EXTRAIT DU TEXTE —
--------------------------------

Il y a également, il faut bien noter cela je pense, la paupérisation pour ne pas dire l’état de misère que vit le nord-est du Nigéria. L’Etat de Borno étant parmi, si non le plus pauvre du Nigéria. Donc, tout cela a créé en mon sens un cocktail, un mauvais bouillon dont nous avons des difficultés à ingurgiter les bols tout simplement parce que maintenant il y a possibilité que des facteurs internationaux, nationaux, économiques et sous régionaux s’imbriquent pour expliquer que la criminalisation de la pauvreté, et puis tout ce qui sur le plan international peut favoriser l’irruption de ces mouvements qui semblent être à la mode, puisse devenir ce que nous connaissons aujourd’hui.

 

Le recours à l’histoire pousse quelques fois à rapprocher la guerre sainte Usman dan Fodio au radicalisme meurtrier d’aujourd’hui. Vu sous cet angle n’y a-t-il pas lieu de penser qu’il y aurait un agenda caché en arrière-plan des épisodes meurtriers perpétrés par Boko Haram ? La reconstitution des mythiques émirats précoloniaux ne serait pas là l’ambition cachée ?

--------------------------------

DONNÉES FOURNIES —

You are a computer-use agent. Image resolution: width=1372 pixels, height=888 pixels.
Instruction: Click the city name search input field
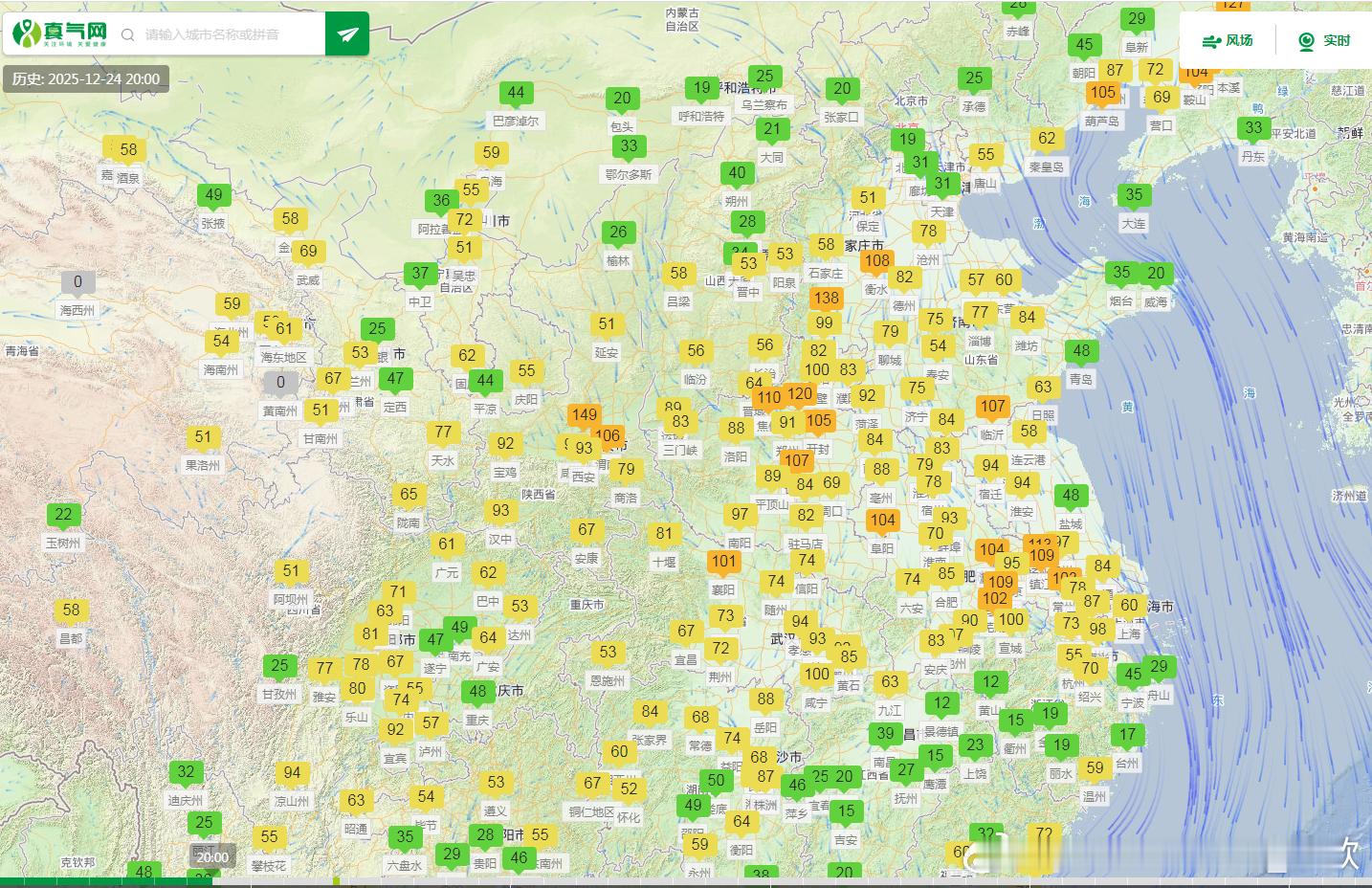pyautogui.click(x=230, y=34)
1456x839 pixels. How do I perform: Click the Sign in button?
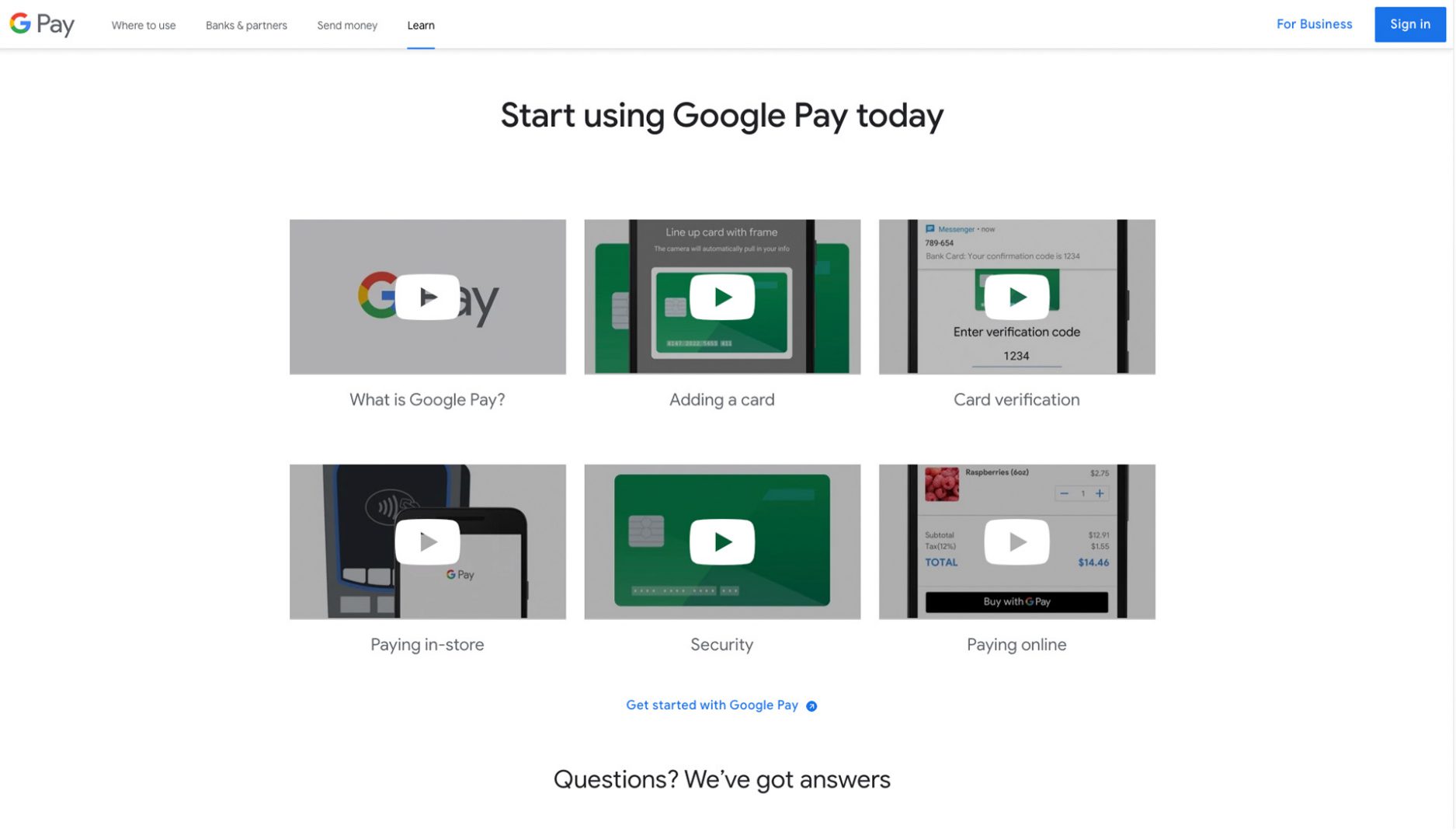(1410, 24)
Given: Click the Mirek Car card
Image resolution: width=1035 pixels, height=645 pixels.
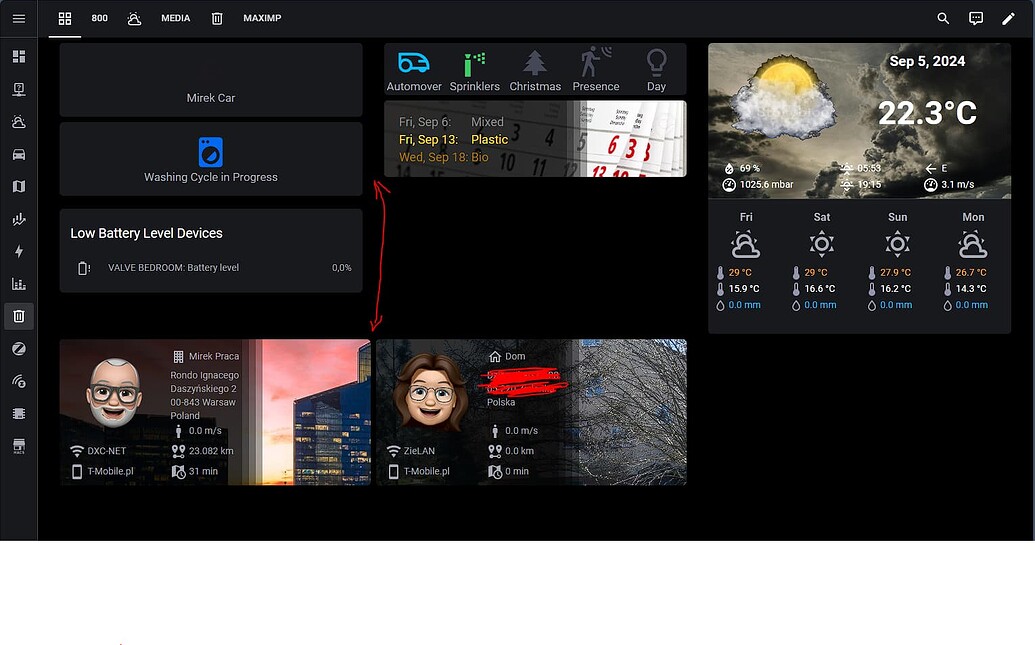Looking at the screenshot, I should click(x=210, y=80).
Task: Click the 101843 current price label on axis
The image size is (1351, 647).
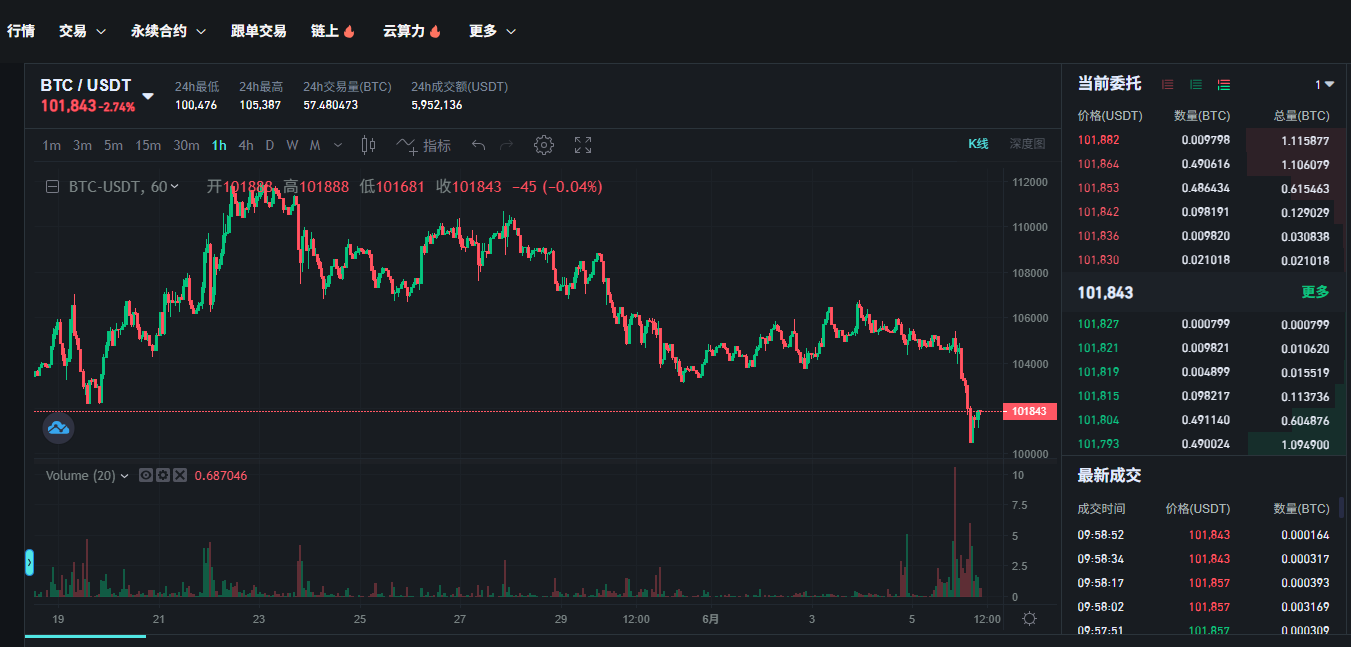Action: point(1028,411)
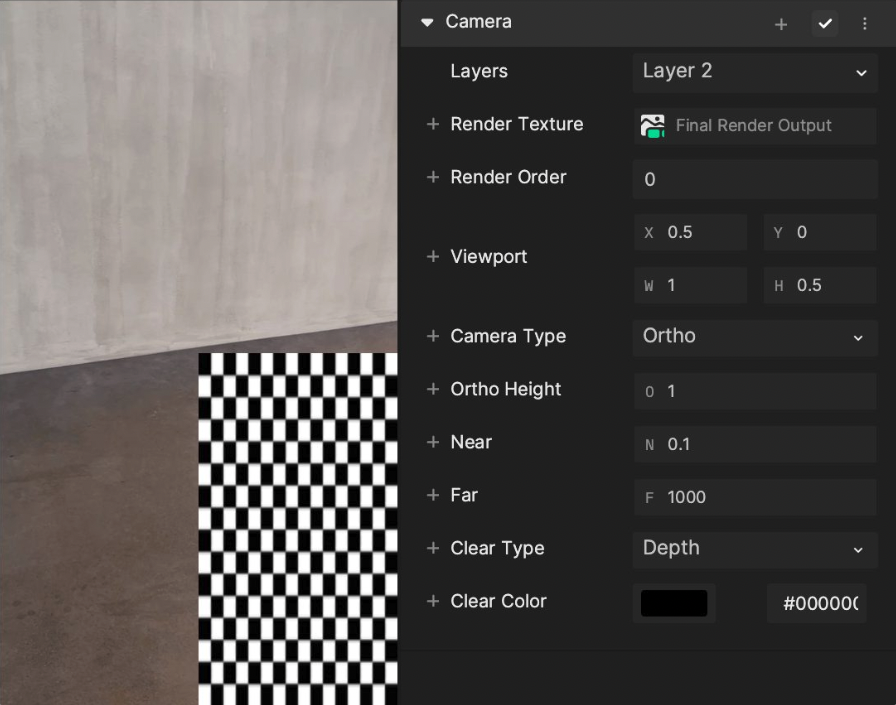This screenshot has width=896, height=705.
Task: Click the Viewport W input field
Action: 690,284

--------------------------------

CONSIGNE — Traduisez en anglais cette phrase de l'extrait sur Boko Haram : « Vu sous cet angle n’y a-t-il pas lieu de penser qu’il y aurait un agenda caché en arrière-plan des épisodes meurtriers perpétrés par Boko Haram ? » Les données proviennent d'une autre source.

RÉPONSE ATTENDUE — Seen from this angle, is there not reason to think that there might be a hidden agenda behind the murderous episodes carried out by Boko Haram?